WRITTEN REQUEST: Rewrite the records with every occurrence of "coordinate pair" replaced by "point", leaving all other text unchanged.

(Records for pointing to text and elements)
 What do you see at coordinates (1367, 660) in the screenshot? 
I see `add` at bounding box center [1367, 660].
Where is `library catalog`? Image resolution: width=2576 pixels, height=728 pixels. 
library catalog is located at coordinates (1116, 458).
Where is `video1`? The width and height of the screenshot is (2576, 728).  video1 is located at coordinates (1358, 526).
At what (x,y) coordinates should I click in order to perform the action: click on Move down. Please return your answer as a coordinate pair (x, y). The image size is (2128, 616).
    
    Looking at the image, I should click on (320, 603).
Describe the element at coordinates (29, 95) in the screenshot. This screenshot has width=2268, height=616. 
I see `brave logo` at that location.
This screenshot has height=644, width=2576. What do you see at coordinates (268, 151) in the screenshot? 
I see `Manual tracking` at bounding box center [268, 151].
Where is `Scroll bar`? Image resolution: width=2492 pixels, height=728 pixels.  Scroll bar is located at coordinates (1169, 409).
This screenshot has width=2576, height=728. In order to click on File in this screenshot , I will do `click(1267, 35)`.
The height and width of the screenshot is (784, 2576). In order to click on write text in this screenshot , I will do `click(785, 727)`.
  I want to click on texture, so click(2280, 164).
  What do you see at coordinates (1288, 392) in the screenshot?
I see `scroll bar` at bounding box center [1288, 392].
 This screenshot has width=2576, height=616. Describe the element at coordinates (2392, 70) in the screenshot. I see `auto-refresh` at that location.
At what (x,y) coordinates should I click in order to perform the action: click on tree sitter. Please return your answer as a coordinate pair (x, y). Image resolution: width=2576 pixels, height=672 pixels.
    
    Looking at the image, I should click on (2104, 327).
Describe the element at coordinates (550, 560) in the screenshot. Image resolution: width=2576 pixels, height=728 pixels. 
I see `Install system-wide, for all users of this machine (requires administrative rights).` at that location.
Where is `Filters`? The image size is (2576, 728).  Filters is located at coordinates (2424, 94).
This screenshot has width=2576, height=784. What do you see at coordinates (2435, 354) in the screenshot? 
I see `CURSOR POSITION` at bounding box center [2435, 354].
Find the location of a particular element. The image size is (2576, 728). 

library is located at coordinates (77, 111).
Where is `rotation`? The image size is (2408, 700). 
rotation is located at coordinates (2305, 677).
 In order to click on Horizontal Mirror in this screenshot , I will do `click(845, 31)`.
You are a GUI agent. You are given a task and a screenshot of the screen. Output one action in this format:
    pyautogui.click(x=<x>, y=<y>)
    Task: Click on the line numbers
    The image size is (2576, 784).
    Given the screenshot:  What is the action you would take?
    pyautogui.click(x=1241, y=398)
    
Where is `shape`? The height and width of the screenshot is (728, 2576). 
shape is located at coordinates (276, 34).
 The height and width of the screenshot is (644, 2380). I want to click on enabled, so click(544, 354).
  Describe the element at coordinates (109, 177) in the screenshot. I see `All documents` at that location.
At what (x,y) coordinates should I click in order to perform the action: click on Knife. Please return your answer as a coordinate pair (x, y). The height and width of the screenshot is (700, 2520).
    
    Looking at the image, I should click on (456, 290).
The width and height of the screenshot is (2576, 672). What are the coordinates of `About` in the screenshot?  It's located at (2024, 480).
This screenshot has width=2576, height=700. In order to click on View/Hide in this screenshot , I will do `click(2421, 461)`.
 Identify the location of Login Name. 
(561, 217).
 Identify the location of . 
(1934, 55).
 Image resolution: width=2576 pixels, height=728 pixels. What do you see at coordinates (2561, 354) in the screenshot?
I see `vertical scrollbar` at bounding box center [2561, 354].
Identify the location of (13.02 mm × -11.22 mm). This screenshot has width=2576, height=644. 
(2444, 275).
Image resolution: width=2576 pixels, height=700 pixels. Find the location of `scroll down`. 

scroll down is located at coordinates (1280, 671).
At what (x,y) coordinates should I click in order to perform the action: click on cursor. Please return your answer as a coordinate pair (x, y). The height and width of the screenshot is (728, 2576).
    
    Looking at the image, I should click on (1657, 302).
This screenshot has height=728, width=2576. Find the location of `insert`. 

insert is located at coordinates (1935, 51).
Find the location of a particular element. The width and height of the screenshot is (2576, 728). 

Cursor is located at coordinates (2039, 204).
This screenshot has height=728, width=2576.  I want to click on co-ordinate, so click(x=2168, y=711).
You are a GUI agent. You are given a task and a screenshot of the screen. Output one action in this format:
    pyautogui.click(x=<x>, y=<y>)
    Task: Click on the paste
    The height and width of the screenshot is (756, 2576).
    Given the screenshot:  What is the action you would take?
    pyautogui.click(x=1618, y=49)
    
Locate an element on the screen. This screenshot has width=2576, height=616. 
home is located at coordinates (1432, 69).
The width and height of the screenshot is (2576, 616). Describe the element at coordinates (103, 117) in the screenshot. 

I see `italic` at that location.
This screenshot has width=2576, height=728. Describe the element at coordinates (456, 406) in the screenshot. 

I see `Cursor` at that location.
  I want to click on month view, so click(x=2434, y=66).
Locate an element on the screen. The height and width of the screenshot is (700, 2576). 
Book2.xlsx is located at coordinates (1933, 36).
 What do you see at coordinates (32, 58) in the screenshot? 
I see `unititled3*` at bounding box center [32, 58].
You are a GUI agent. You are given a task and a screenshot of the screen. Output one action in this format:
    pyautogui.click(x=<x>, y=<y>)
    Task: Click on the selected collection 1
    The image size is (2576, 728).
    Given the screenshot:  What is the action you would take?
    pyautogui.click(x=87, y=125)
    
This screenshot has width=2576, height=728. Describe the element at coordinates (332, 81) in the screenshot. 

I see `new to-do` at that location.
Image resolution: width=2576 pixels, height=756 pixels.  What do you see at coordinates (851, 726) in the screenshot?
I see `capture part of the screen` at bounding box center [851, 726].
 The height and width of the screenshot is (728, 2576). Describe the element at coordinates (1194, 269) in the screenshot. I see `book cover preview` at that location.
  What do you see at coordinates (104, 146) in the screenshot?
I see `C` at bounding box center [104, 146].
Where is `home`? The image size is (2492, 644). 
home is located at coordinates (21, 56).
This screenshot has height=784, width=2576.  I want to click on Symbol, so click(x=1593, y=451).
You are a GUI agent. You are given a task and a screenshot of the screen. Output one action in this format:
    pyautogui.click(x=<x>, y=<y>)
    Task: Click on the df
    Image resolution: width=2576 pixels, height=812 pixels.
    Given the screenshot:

RESPONSE:
 What do you see at coordinates (1367, 660) in the screenshot? 
I see `add` at bounding box center [1367, 660].
Where is `library catalog`? Image resolution: width=2576 pixels, height=728 pixels. 
library catalog is located at coordinates (1116, 458).
Where is `video1`? The width and height of the screenshot is (2576, 728).  video1 is located at coordinates (1358, 526).
At what (x,y) coordinates should I click in order to perform the action: click on Move down. Please return your answer as a point (x, y). The image size is (2128, 616).
    
    Looking at the image, I should click on (320, 603).
Describe the element at coordinates (29, 95) in the screenshot. This screenshot has width=2268, height=616. 
I see `brave logo` at that location.
This screenshot has height=644, width=2576. What do you see at coordinates (268, 151) in the screenshot? 
I see `Manual tracking` at bounding box center [268, 151].
Where is `Scroll bar`? Image resolution: width=2492 pixels, height=728 pixels.  Scroll bar is located at coordinates (1169, 409).
This screenshot has width=2576, height=728. In order to click on File in this screenshot , I will do `click(1267, 35)`.
The height and width of the screenshot is (784, 2576). In order to click on write text in this screenshot , I will do `click(785, 727)`.
  I want to click on texture, so click(2280, 164).
  What do you see at coordinates (1288, 392) in the screenshot?
I see `scroll bar` at bounding box center [1288, 392].
 This screenshot has width=2576, height=616. Describe the element at coordinates (2392, 70) in the screenshot. I see `auto-refresh` at that location.
At what (x,y) coordinates should I click in order to perform the action: click on tree sitter. Please return your answer as a point (x, y). Image resolution: width=2576 pixels, height=672 pixels.
    
    Looking at the image, I should click on (2104, 327).
Describe the element at coordinates (550, 560) in the screenshot. Image resolution: width=2576 pixels, height=728 pixels. 
I see `Install system-wide, for all users of this machine (requires administrative rights).` at that location.
Where is `Filters`? The image size is (2576, 728).  Filters is located at coordinates (2424, 94).
This screenshot has width=2576, height=784. What do you see at coordinates (2435, 354) in the screenshot? 
I see `CURSOR POSITION` at bounding box center [2435, 354].
Find the location of a particular element. The image size is (2576, 728). 

library is located at coordinates (77, 111).
Where is `rotation`? The image size is (2408, 700). 
rotation is located at coordinates (2305, 677).
 In order to click on Horizontal Mirror in this screenshot , I will do `click(845, 31)`.
You are a GUI agent. You are given a task and a screenshot of the screen. Output one action in this format:
    pyautogui.click(x=<x>, y=<y>)
    Task: Click on the line numbers
    The image size is (2576, 784).
    Given the screenshot:  What is the action you would take?
    pyautogui.click(x=1241, y=398)
    
Where is `shape`? The height and width of the screenshot is (728, 2576). 
shape is located at coordinates (276, 34).
 The height and width of the screenshot is (644, 2380). I want to click on enabled, so click(544, 354).
  Describe the element at coordinates (109, 177) in the screenshot. I see `All documents` at that location.
At what (x,y) coordinates should I click in order to perform the action: click on Knife. Please return your answer as a point (x, y). The height and width of the screenshot is (700, 2520).
    
    Looking at the image, I should click on (456, 290).
The width and height of the screenshot is (2576, 672). What are the coordinates of `About` in the screenshot?  It's located at (2024, 480).
This screenshot has width=2576, height=700. In order to click on View/Hide in this screenshot , I will do `click(2421, 461)`.
 Identify the location of Login Name. 
(561, 217).
 Identify the location of . 
(1934, 55).
 Image resolution: width=2576 pixels, height=728 pixels. What do you see at coordinates (2561, 354) in the screenshot?
I see `vertical scrollbar` at bounding box center [2561, 354].
Identify the location of (13.02 mm × -11.22 mm). This screenshot has width=2576, height=644. 
(2444, 275).
Image resolution: width=2576 pixels, height=700 pixels. Find the location of `scroll down`. 

scroll down is located at coordinates (1280, 671).
At what (x,y) coordinates should I click in order to perform the action: click on cursor. Please return your answer as a point (x, y). The height and width of the screenshot is (728, 2576).
    
    Looking at the image, I should click on (1657, 302).
This screenshot has height=728, width=2576. Find the location of `insert`. 

insert is located at coordinates (1935, 51).
Find the location of a particular element. The width and height of the screenshot is (2576, 728). 

Cursor is located at coordinates (2039, 204).
This screenshot has height=728, width=2576.  I want to click on co-ordinate, so click(x=2168, y=711).
You are a GUI agent. You are given a task and a screenshot of the screen. Output one action in this format:
    pyautogui.click(x=<x>, y=<y>)
    Task: Click on the paste
    The height and width of the screenshot is (756, 2576).
    Given the screenshot:  What is the action you would take?
    pyautogui.click(x=1618, y=49)
    
Locate an element on the screen. This screenshot has width=2576, height=616. 
home is located at coordinates (1432, 69).
The width and height of the screenshot is (2576, 616). Describe the element at coordinates (103, 117) in the screenshot. 

I see `italic` at that location.
This screenshot has width=2576, height=728. Describe the element at coordinates (456, 406) in the screenshot. 

I see `Cursor` at that location.
  I want to click on month view, so click(x=2434, y=66).
Locate an element on the screen. The height and width of the screenshot is (700, 2576). 
Book2.xlsx is located at coordinates (1933, 36).
 What do you see at coordinates (32, 58) in the screenshot? 
I see `unititled3*` at bounding box center [32, 58].
You are a GUI agent. You are given a task and a screenshot of the screen. Output one action in this format:
    pyautogui.click(x=<x>, y=<y>)
    Task: Click on the selected collection 1
    The image size is (2576, 728).
    Given the screenshot:  What is the action you would take?
    pyautogui.click(x=87, y=125)
    
This screenshot has width=2576, height=728. Describe the element at coordinates (332, 81) in the screenshot. 

I see `new to-do` at that location.
Image resolution: width=2576 pixels, height=756 pixels.  What do you see at coordinates (851, 726) in the screenshot?
I see `capture part of the screen` at bounding box center [851, 726].
 The height and width of the screenshot is (728, 2576). Describe the element at coordinates (1194, 269) in the screenshot. I see `book cover preview` at that location.
  What do you see at coordinates (104, 146) in the screenshot?
I see `C` at bounding box center [104, 146].
Where is `home`? The image size is (2492, 644). 
home is located at coordinates (21, 56).
This screenshot has height=784, width=2576.  I want to click on Symbol, so click(x=1593, y=451).
You are a GUI agent. You are given a task and a screenshot of the screen. Output one action in this format:
    pyautogui.click(x=<x>, y=<y>)
    Task: Click on the df
    Image resolution: width=2576 pixels, height=812 pixels.
    Given the screenshot:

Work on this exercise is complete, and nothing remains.